Texas gets Rickrolled.
With virtually all the precincts counted, Rick Perry wins a majority with 51.1%, KBH 30.3%, and Debra Medina gets 18.6%. No runoff.
Let’s take a ride back about a generation.
In the year in question, an incumbent office holder is seem as weak and vulnerable. Someone within his own party, who is very well known, decides to challenge the incumbent for his own party’s nomination. The challenger started out with a big lead in the polls, but quickly fell behind and lost by margins just as big as his initial lead. One of the big reasons the incumbent was able to win and the challenger’s challenge flopped is because the incumbent had the power of the incumbency, and the challenger relied on his name and “reputation,” and wasn’t able to give himself a raison d’etre to his candidacy — he wasn’t able to articulate to his own party’s voters just why, beyond his name, he was a better choice for his party than the incumbent. He didn’t say what he wanted to do with this office. The incumbent was able to give himself a compelling reason for political existence. Plus, the challenger’s particular ideology was becoming a thing of the past.
What I just described was Ted Kennedy’s intra-party challenge to Jimmy Carter in 1980.

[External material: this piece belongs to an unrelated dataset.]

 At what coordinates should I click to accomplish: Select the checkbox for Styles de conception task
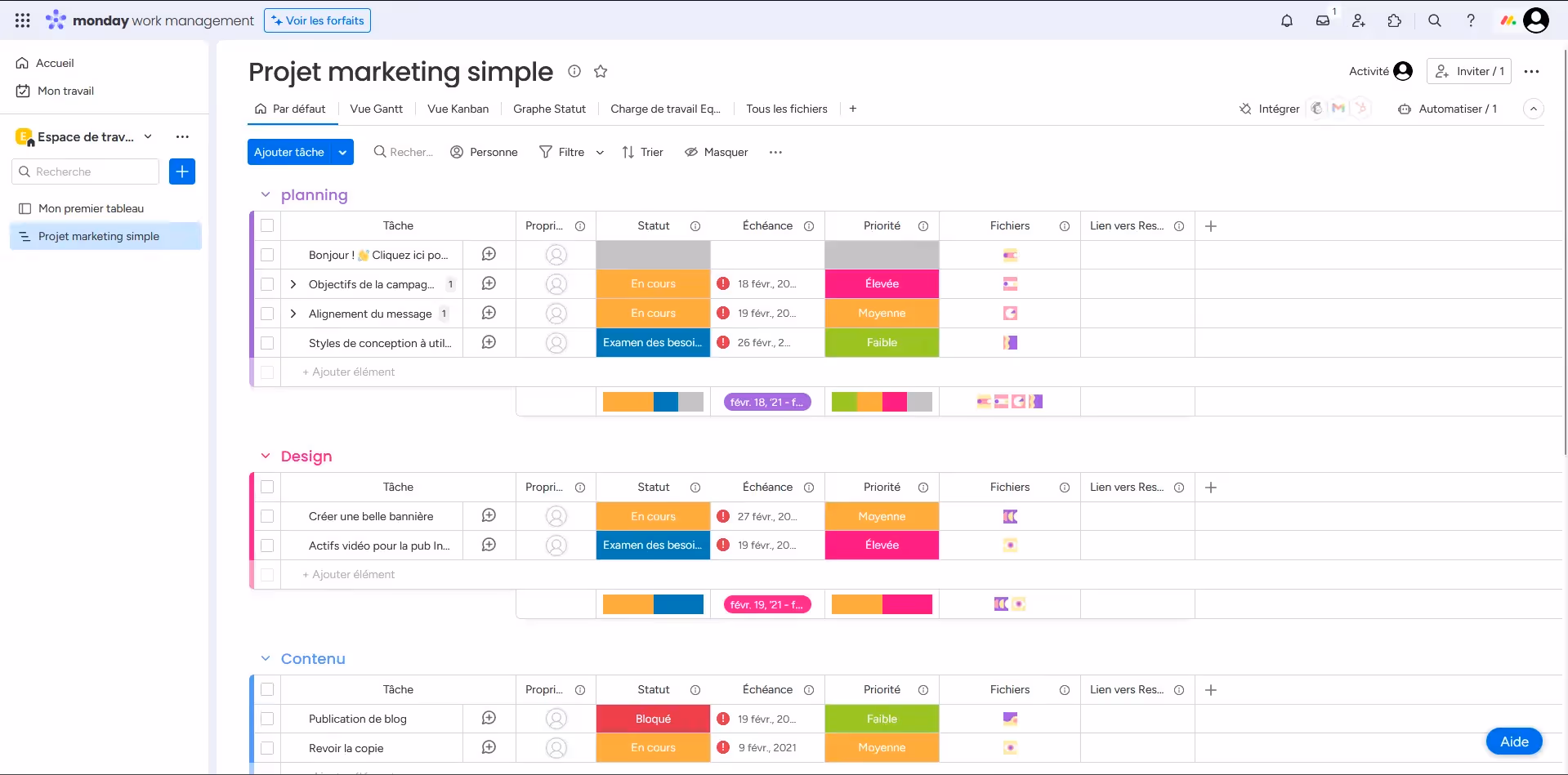[267, 343]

Change a few pronouns for gender correctness, and I also just described KBH’s primary challenge to Rick Perry for the last twelve months until last night. The analogy isn’t perfect; Rick Perry has been the Governor of Texas longer than anyone in the state’s history, and if he’s not caught in bed with a child, he’s gonna turn ten years into fourteen years. Jimmy Carter was just finishing his first and only term as President. For all its fraudulence, Perry did successfully give himself a raison d’etre, KBH tried to float on her name. Jimmy Carter didn’t give himself much of a raison d’etre, even as Kennedy, like KBH, couldn’t rationalize his existence, but actually being the sitting President has a lot of advantages. And, while you may think it’s a matter of to-may-toe, to-mah-toe, Kennedy’s brand of liberalism was going out of style in the country and even within the Democrat Party, and KBH’s apparent centrist establishmentarianism is becoming passe within the GOP.

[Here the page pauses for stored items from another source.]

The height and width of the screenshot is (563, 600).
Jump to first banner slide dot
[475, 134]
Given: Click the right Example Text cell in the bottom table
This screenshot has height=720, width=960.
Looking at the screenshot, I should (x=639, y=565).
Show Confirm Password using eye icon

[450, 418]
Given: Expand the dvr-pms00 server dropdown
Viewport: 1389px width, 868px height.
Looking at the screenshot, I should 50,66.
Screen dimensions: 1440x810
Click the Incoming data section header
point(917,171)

Take this as a warning, Hillary Rodham Clinton — If you’re going to challenge Obama in 2012, you better come up with a real game plan, or hope he taps out.

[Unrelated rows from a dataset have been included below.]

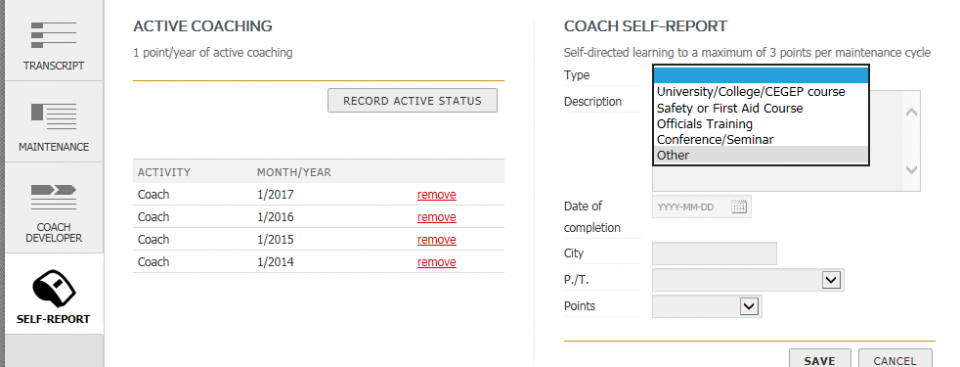Save the coach self-report
The image size is (960, 367).
click(x=820, y=361)
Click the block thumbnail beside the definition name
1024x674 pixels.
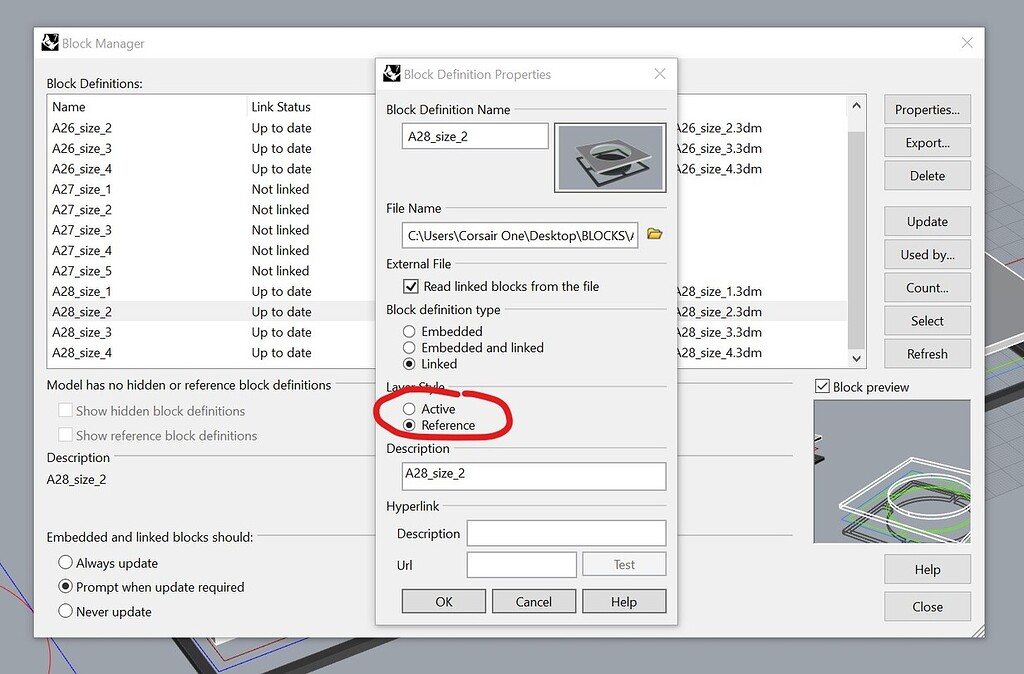[x=610, y=157]
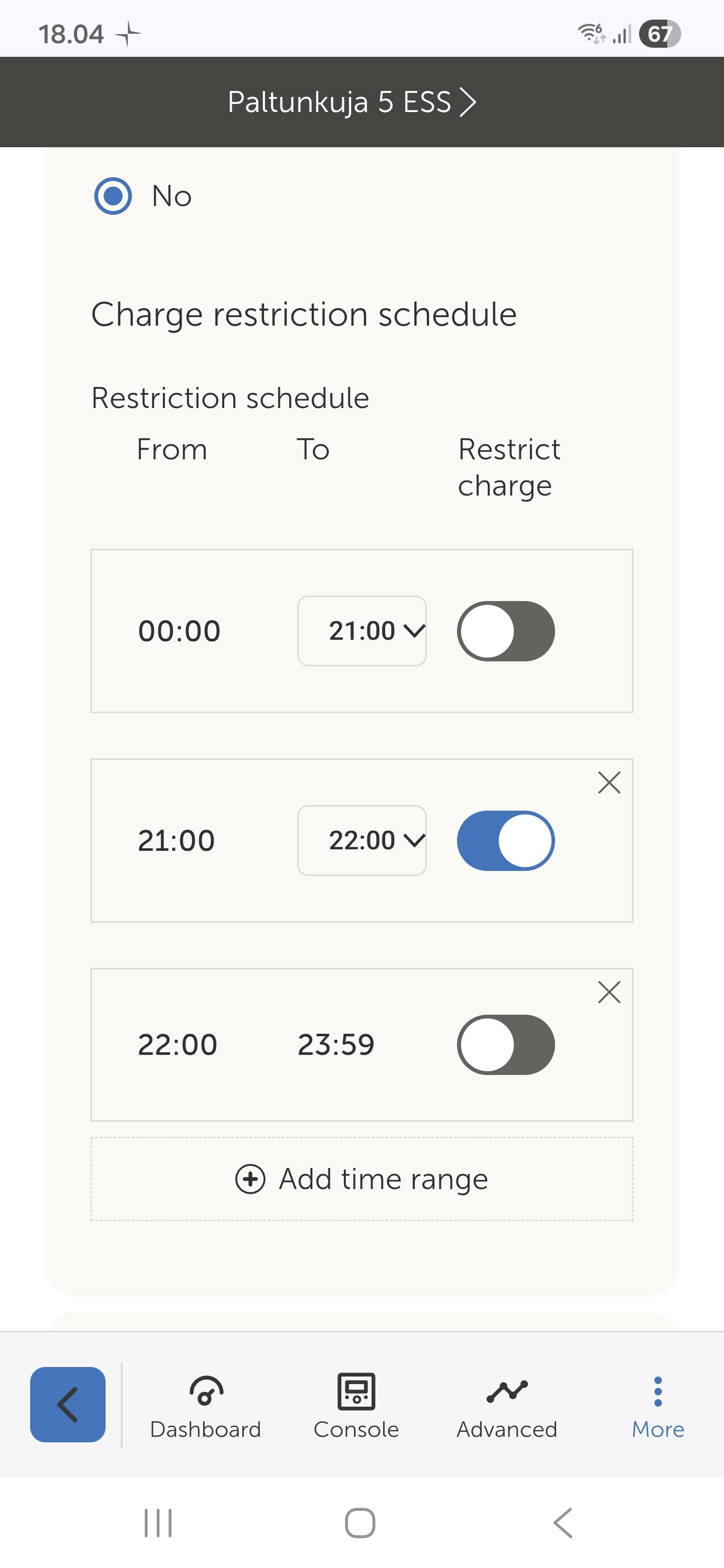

Some think that yesterday’s vote vindicates George W. Bush. I don’t agree, and, as a matter of fact, I think it was a referendum against him in his own state. Both Bushes, 41 and 43, Karl Rove and Dick Armey all came out for KBH. How’d that work out for her? Rush Limbaugh relayed gossip from GOP insiders that they really don’t like Rick Perry, even though on immigration and globalism, they’re the same. KBH was actually the least open borders of the three, and the least problematic otherwise, which is why she would have gotten my vote.
As for Debra Medina, the neos and lamers on Twitter are already gloating about how the vote is a repudiation of trutherism/birtherism. Huh? She went from nobody to almost one in five Republicans in two months, so the t/b issues didn’t seem to hurt her. I tend to think that they had no effect; they neither enhanced or depressed her prospects — In other words, she would have gotten the 18.6% she did even if she didn’t come out as sort of a truther/birther, and that she did doesn’t mean she would have gotten more. What was working against her was too little time, too little money, her opposition to E-Verify and Rick Perry’s co-option. More of the first two and change the third, and we’d be talking about a Perry-Medina runoff today.
Oh, and? Ron Paul? 80%. BOO-YEAH!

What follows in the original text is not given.